The recent global health situation rapidly accelerated the adoption of digital clinical trials. Traditional in-person approaches shifted to remote practices, leading to new opportunities as well as challenges. From navigating virtual consent to developing digital endpoints, this blog shares lessons we learned through a recently concluded remote, digital clinical trial – the VALENTINE study.
Consent and Enrollment: Deploying the remote consent and enrollment process begins with a virtual or phone-based explanation of the trial to potential participants. Ensuring individuals fully understand the trial is essential for both ethical reasons and to guarantee reliable results. This necessitates a simple, digital platform where participants can sign their consent, followed by a seamless onboarding process. The first lesson we learned was that digital literacy doesn't strictly correlate with age. Participants showed a high level of competence across age ranges and were generally able to enroll via phone. Despite this, it was useful for us to conduct video or screenshare calls at times to demonstrate multi-step procedures, supplementing verbal instructions as needed. This can be time-consuming, and investigators need to be prepared for it.
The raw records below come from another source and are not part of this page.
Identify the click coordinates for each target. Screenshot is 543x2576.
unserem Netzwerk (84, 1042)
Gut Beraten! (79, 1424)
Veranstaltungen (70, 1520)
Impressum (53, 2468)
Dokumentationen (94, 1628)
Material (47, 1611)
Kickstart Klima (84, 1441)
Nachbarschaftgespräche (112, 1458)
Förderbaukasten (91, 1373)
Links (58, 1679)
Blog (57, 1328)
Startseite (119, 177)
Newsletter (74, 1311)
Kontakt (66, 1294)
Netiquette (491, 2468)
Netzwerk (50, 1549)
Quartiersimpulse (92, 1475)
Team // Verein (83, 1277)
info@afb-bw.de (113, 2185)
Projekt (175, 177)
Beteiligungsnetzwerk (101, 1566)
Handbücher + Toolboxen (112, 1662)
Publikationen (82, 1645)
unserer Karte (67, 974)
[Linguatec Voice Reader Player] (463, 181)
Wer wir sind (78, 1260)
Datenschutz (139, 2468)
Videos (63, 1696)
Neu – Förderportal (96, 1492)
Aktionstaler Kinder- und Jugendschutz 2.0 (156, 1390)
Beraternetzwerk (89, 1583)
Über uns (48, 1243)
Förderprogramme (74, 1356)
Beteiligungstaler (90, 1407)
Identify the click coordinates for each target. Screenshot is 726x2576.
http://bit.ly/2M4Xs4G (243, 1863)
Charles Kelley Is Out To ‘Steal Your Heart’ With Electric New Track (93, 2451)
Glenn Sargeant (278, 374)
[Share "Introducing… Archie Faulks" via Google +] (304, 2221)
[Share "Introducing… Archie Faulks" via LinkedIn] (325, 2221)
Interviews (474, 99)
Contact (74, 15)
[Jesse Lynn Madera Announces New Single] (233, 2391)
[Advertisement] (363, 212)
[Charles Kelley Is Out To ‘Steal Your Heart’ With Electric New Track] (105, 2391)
Engagement: Maintaining participants’ engagement in any clinical trial can be challenging. However, this can be even more difficult when you don’t have a personal connection with participants as often emerges from face-to-face encounters. We tried to solve this via contextually tailored messages, personalized with participant’s names, and proactive involvement of the clinical team in cardiac rehabilitation (who the participants trusted). Little things made a difference in our experience. For example, we avoided having study text messages “blocked” or ignored by participants by having the study phone number saved as a known contact (i.e., "VALENTINE Cardiac Team").
A clear insight was the necessity of monitoring participant adherence. We did this in two ways. First, we delivered automated text messages to participants who were not wearing their smartwatches as frequently as requested. In addition to this passive strategy, we employed active monitoring of participant adherence though a dashboard. Here, we tracked metrics such as watch wear time and study task completion, allowing study coordinators to re-engage participants through phone calls as needed. Despite the appeal of a completely passive strategy, continuous engagement by our study team members remained essential. A technical support line also became crucial, even if it was occasionally needed for general device-related issues. At times, we served much like a “help” desk for a tech company, though we attempted to minimize assistance with non-study related tasks to the extent this was possible. We also learned that participants in control groups also need tasks assigned to ensure sufficient use of the mobile application, which was necessary to ensure their data were syncing routinely considering study endpoints were also digital.
End of Study Procedures: At the study's end, there's distinct importance in supporting participants with both disengagement from the trial and removing relevant mobile applications from their devices. This ensures there's no inadvertent third-party data capture once the trial culminates. Privacy is a major concern, and we felt it was our responsibility to ensure that participants understood that when the study ended, we were no longer collecting their information without their permission, but other third parties could continue to collect information if those mobile applications were not deleted (i.e., smartwatch associated applications).
Study endpoints/analysis: In our trial, endpoints included a six-minute walk test, step count, and routine surveys. The six-minute walk test required meticulous coaching and concise instructions to ensure uniformity in approach. Step count, while simple to capture, depends significantly on participant compliance and wear time of the tracking device. A critical learning point was the realization that the field lacks standardization regarding seemingly simple calculated metrics such as wear time. We found various standards used in the published literature for commercial devices. We conducted several sensitivity analyses that evaluated wear time using steps, proprietary device-specific assessments of wear time, and heart rates counts, amongst others. Standard norms and practices still need to be developed in this aspect. Finally, surveys provided a formidable method of data capture, with high levels of compliance and accuracy.
In conclusion, the digital shift of clinical trials has indeed brought about its set of challenges. However, by learning from the hurdles and using the insights brought forth in this trial, future clinical studies can be more efficient, effective, and accessible.